Do all leaders sense that God has given them an assignment? Are all movement leaders like Jeremiah who realize at some point in their life that they had been “formed, chosen, set apart, appointed”? That’s what God told Jeremiah, “Before I formed you in your mother’s womb I chose you; before you were born I set you apart; I appointed you to be a prophet to the nations” (Jeremiah 1:5). It appears that most leaders in the Scriptures had some sort of conversation or vision or wrestling with God in which they “realized”, in Wilberforce’s word, their line of usefulness.

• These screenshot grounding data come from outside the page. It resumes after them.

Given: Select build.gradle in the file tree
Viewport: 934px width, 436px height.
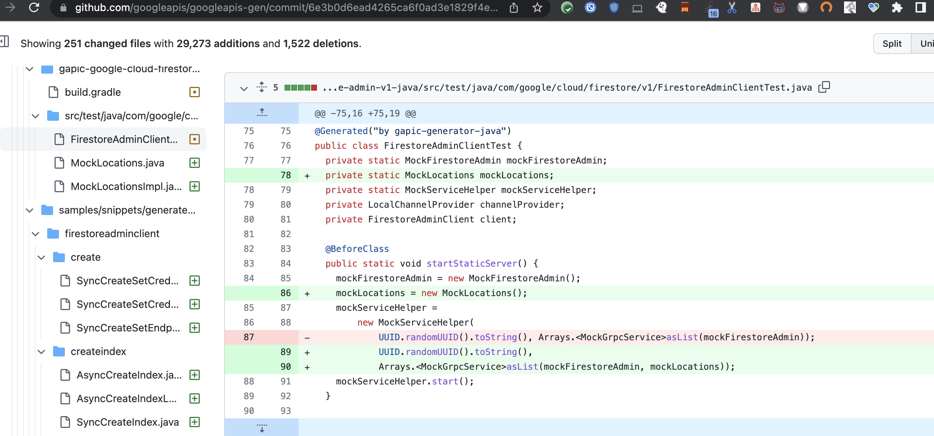Looking at the screenshot, I should tap(93, 92).
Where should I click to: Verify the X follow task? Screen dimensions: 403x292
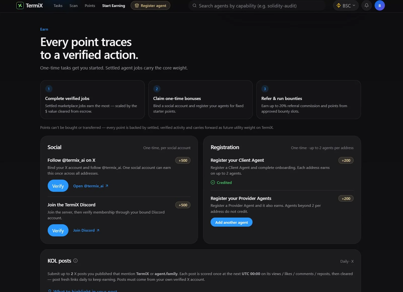point(58,186)
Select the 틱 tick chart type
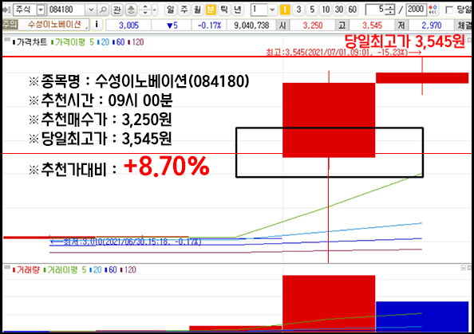The height and width of the screenshot is (334, 474). (x=224, y=10)
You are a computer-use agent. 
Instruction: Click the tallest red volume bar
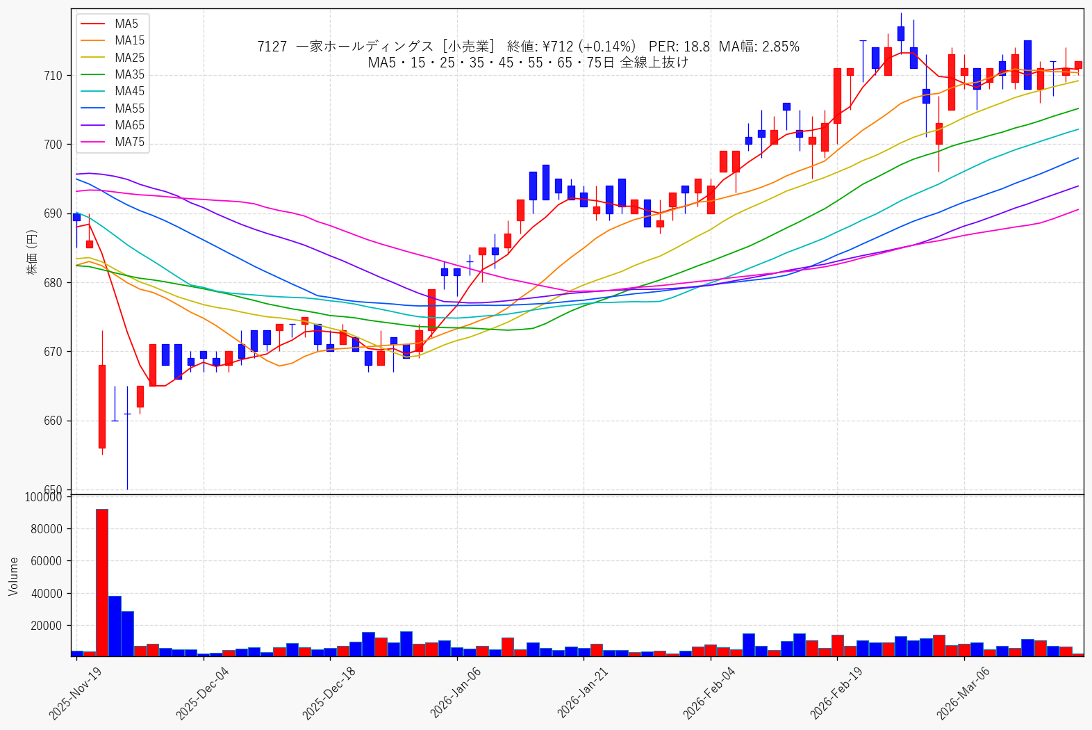click(102, 583)
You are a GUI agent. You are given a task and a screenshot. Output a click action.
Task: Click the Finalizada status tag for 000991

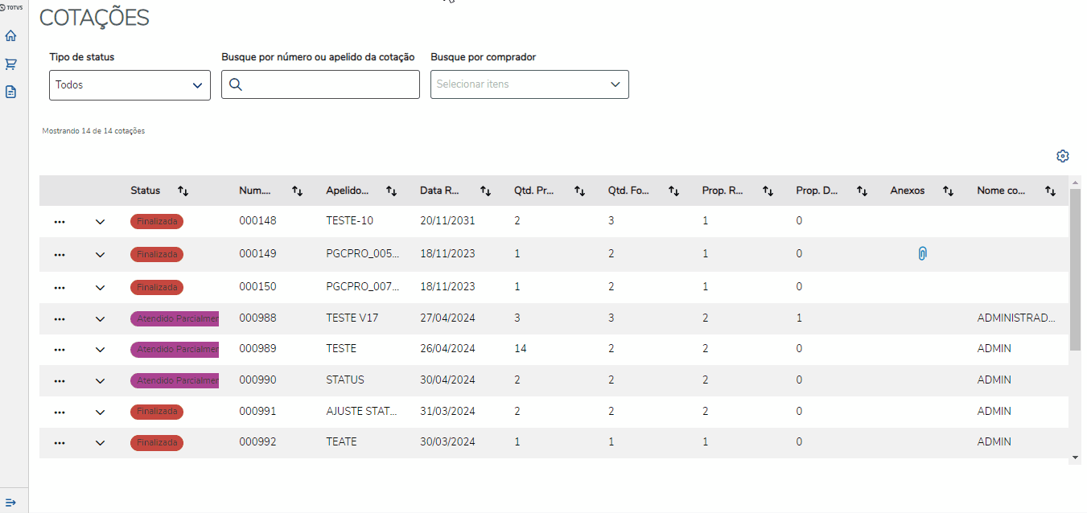(157, 412)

Jesus certainly sensed it. At his first public appearance, he takes the scroll of Isaiah and reads “The Spirit of the Lord is upon me, because the Lord has anointed me to bring good news to the poor; he has sent me to bind up the brokenhearted, to proclaim liberty to the captives, and the opening of prison to those who are bound, to proclaim the year of the Lord’s favor.”
Fred Smith argues that all leaders must choose their direction in life rather than being overly engrossed in the achievement of personal goals. Mike Murdock suggests that “we are here on assignment. Everything God created is a solution to a problem”–including you. The key to our leadership calling and perhaps impact is discovering our assignment. It’s our purpose–our specific object, the line of our usefulness–in life. That assignment, Murdock argues, always involves “solving a specific problem.”
As I think thru movement leaders in the past, I can’t think of an exception. All seemed captured by their “line of usefulness” — their assignment from God.
What is your assignment?
What problem had God created you to solve?